Hari ini, hari dimana Na Jaemin menginjak umur tujuh tahun. Na Jaemin, anak kecil yang kerab dipanggil Nana. Anak itu nampak sangat bahagia menatap beberapa hadiah pemberian teman-temannya serta keluarga terdekatnya. Kini, anak berusia tujuh tahun itu tengah berselesehan diatas karpet yang ada di kamarnya. Malam ini, ia akan membuka semua hadiah ulang tahunnya. Mulai dari hadiah yang berukuran mini hingga yang berukuran lumayan besar.
Dari banyaknya hadiah yang ia dapatkan, tak ada satupun hadiah yang berwarna lain selain warna hitam, warna kesukaannya. Setiap ayah--Lee Doyoung-- dan bundanya --Na Mi Young-- merayakan hari ulang tahun Jaemin, anak itu selalu mendapatkan hadiah yang terbungkus rapi dengan warna hitam.

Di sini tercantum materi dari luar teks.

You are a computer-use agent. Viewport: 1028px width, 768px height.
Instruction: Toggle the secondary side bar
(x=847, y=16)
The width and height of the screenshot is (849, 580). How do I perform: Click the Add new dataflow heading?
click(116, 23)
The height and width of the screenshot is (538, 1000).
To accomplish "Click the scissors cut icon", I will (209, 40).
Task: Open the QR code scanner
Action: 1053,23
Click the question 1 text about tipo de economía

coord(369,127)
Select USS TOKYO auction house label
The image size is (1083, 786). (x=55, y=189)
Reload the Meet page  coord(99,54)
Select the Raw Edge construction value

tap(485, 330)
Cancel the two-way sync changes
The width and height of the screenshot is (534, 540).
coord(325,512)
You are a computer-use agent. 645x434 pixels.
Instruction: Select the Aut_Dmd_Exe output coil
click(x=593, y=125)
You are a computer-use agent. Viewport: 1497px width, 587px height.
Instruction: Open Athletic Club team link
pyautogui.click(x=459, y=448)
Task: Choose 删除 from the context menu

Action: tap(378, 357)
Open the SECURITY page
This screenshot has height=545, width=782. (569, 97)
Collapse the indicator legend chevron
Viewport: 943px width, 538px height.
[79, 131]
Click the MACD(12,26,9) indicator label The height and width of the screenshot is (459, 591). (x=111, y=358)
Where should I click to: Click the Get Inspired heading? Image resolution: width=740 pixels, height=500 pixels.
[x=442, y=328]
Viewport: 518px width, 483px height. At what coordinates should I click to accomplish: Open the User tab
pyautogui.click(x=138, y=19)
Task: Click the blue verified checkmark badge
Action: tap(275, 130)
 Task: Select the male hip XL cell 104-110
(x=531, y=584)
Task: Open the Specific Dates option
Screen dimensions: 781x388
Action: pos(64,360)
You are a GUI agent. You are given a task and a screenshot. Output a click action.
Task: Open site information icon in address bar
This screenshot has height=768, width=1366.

Tangannya terulur mengambil hadiah yang berukuran mini terlebih dahulu kemudian mengambil yang berukuran lumayan besar. Disela-sela kesibukannya membuka hadiah ulang tahunnya, seseorang memasuki kamarnya tanpa mengetuk pintu membuat Jaemin tak menyadari kedatangannya karna terlalu fokus dengan hadiahnya.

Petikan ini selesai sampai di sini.